I could just tell you but where would the fun be? If an Agatha Christie novel started with "The butler killed the Lord of the Manor" you would be dealing with a "Columbo" situation and not a murder mystery. Maybe you like "Columbo" and the ceaseless repetition of "One last question ..." but I don't and I'm writing this.

My thought process started at the time that Apple decided to ban 3rd party adverts in iPad/iPhone applications gathering "analytics". They also banned applications from gathering "analytics" as well. "Analytics" are statistics on when and how many times something happens. For example many application developers like to know how often their application is used, which parts are used the most, which parts the least etc. If a part of an application is not being used the developer then needs to determine why? Is it because that bit is too complex or too hard? Or is it because it really isn't that useful? Advertisers like to know how often their advert is clicked and as much data about the person doing the clicking as possible so that they can target adverts as accurately as possible. With newspapers an magazines advertisers have no idea how many people actually read them - online stats are like mana from heaven.

I read an article on Daring Fireball regarding the war between Google and Apple, the author stating that Google started the war when it launched Android. Apple's latest salvo in the war is basically banning Google from displaying adverts within applications on the iPhone/iPad or any company whose sole business is not mobile adverts.

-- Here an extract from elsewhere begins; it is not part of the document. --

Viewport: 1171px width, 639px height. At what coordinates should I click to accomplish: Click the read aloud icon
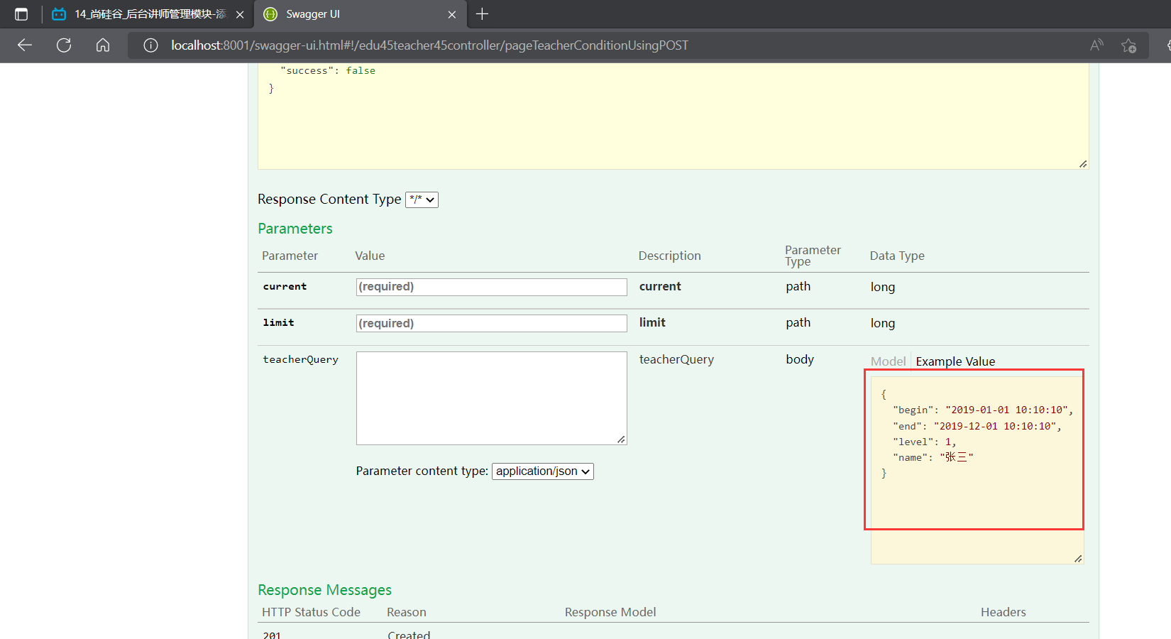1096,45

This got me thinking about open competition. At first is seemed silly and anti-competitive for Apple to ban third party companies from advertising in third party applications. Before a developer can can get an application onto the iPhone/iPad they must first sign up for the developer program at a cost US$99 even if the application is to be given away for free. The developer can submit as many applications for their $US99 fee and if they get through Apple's bizarre acceptance process they then join the other 220,000 (mostly worthless) applications vying for public attention.

Apple are also very restrictive in the tools that developers can use to build applications on the iPhone/iPad. Basically you can only use the tools that Apple supplies - no one else's.

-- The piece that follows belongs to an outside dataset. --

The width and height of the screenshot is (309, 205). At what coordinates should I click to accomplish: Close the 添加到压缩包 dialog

The top man at Apple, Steve Jobs, recently wrote a piece that claimed the iPhone/iPad were "open" because they came with a web browser. The reality is that the system is closed except via a very narrow corridor that has an entrance fee and hefty bouncers standing should to shoulder making sure you follow the dress code to the letter - no trainers!

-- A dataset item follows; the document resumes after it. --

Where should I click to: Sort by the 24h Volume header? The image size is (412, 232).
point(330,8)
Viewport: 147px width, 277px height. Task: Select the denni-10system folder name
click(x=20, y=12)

And it was at this point that the penny dropped - the iPad/iPhone are in fact portable games consoles. Just because the iPad looks like a personal computer, it isn't. It is a closed system with a web browser - just like the PSP, PS3, Nintendo Wii/DS and XBox. All these systems are basically closed - you have to use the software on offer, developers have to pay to enter and the parent company will decide on all matters - important and trivial.

As both a nerd and a geek I want my computers "open" in both terms of software and hardware. I want to be able to install whatever software I want, when I want. I want to be able to update my hardware as well. I don't though, feel the same way about my microwave. It has 12 programs, although I only use one - full power and I would never dream of taking it to bits in an attempt to "upgrade" it.

So actually the iPad is a domestic appliance - like a washing machine or a microwave, albeit a very advanced one. When you think of it in those terms the closed nature of the product becomes self evident. Also the spin of Steve Jobs and Apple is shown for what it is. Calling the iPad "revolutionary" is all well and good, so was the microwave oven when it first came out. 

Apple products are still superior to those made by other companies simply because the user comes first. It will take many years for other companies to catch up due to the simple reason that most tech companies haven't worked out why we love our microwaves - they just work and they are really simple to use. In the technology field the only person who has the vision is Mark Shuttleworth of Ubuntu.

P.S. The games console thing was a red herring. You don't get red herrings in "Columbo"!